Ta-Ta’s are being saved today

Crude is not my style. So, I mean no disrespect when I use the popularized term, “Ta-Ta’s.” But I’ve learned lately not to dance around issues. To say things straight. And today, Ta-Ta’s are being saved.

Saved from the cancer that has taken up residence in their precious space.

Doctors, nurses, and other hospital personnel have paraded in and out of waiting rooms, rooms I have sat in since 9a, asking my mom various and sundry questions.

They’ve checked her wrist band, blood pressure, and breast.

Because she’s here today to go through a procedure that is a necessary evil in today’s world of cancer and chemo. And I’m here, too. Moving from waiting room to waiting room. Waiting. Waiting for the day when cancer and chemo won’t be part of my Urban Dictionary.

Ironically, a dear friend is waiting, too. Her mom’s cancer and chemo journey has been a bit different from my mom’s. Her procedures and treatments occurred in opposite order from my mom’s. Yet, she is here. Somewhere in this busy hospital. She is most-likely in post-op; my mom is preparing for pre-op. Their journey’s with breast cancer, like their time in the hospital today, is not the same charted course. No two courses are alike in this “Save the Ta-Ta’s” race we run.

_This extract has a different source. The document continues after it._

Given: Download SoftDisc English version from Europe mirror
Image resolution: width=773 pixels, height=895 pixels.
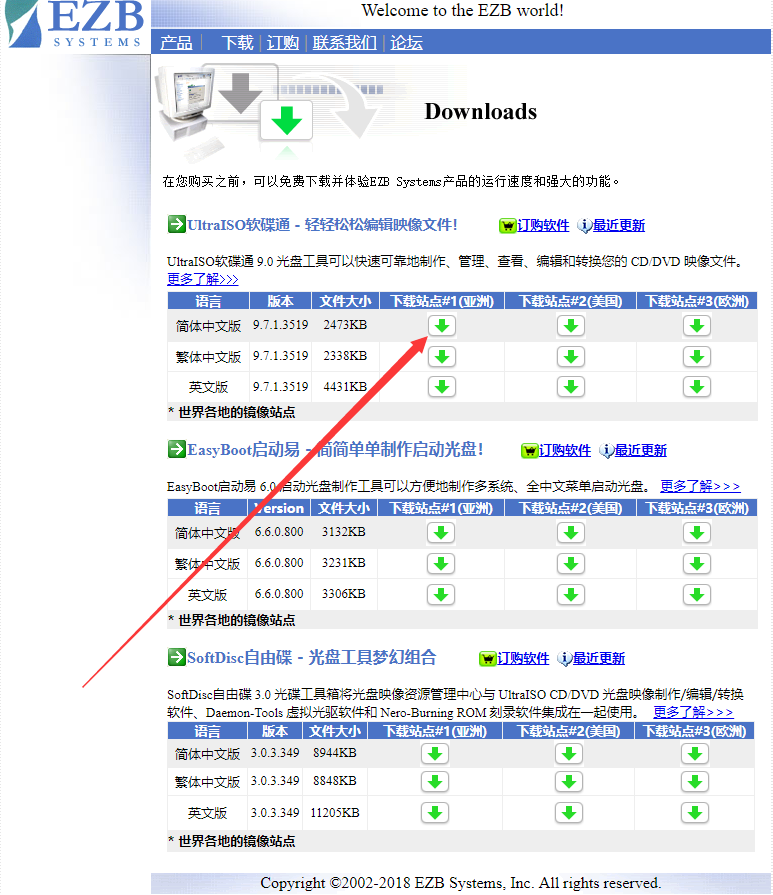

This friend has been a source of comfort and encouragement. We’ve updated our mom’s (connected because of Cousin B’s mom) on the mile markers the other woman has reached. In the midst of hockey updates, we always remember our main fight is not over the Fighting Sioux and Gophers; rather, it is with cancer and chemo. Even on such a big week in the WCHA, we remove our rivalry masks and put on our cancer and chemo hats because this fight is much, much bigger than pairwise rankings and titles.

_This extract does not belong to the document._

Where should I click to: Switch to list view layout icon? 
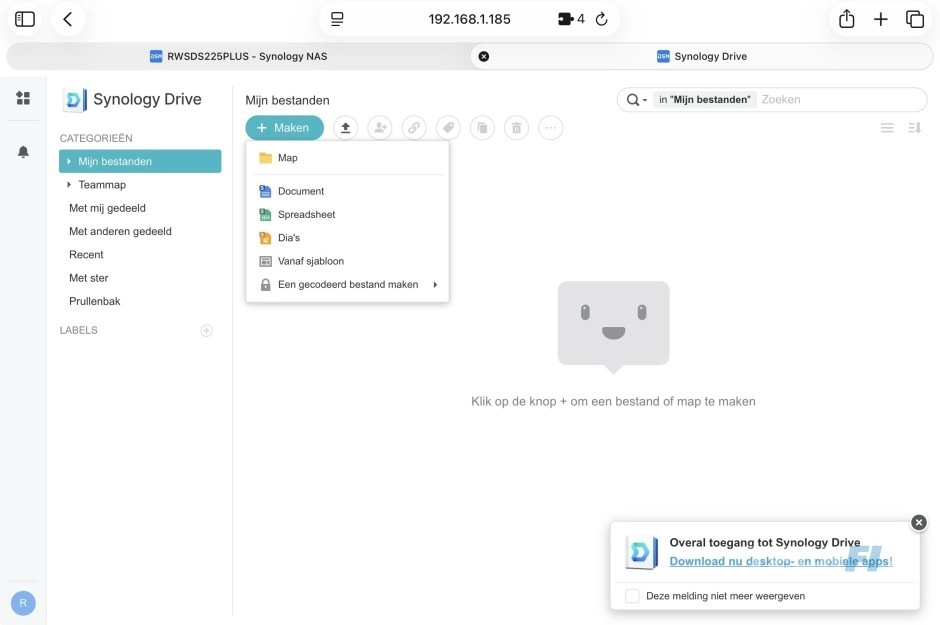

Whether my Sioux friend and I talk about it or not, we are part of a growing demographic of people – men, women, and children – who are working hard to save something most people are either uncomfortable or too comfortable discussing: Ta-Ta’s.

We’re saving Ta-Ta’s today. Will you join us in our save the Ta-Ta’s efforts?


I ask. You answer.

  1. Have you ever journeyed with a friend or foe on the cancer and chemo track?
  2. What causes have you fought for that some may find to be uncomfortable topics or body parts?
  3. What is the best way to get involved in saving the Ta-Ta’s?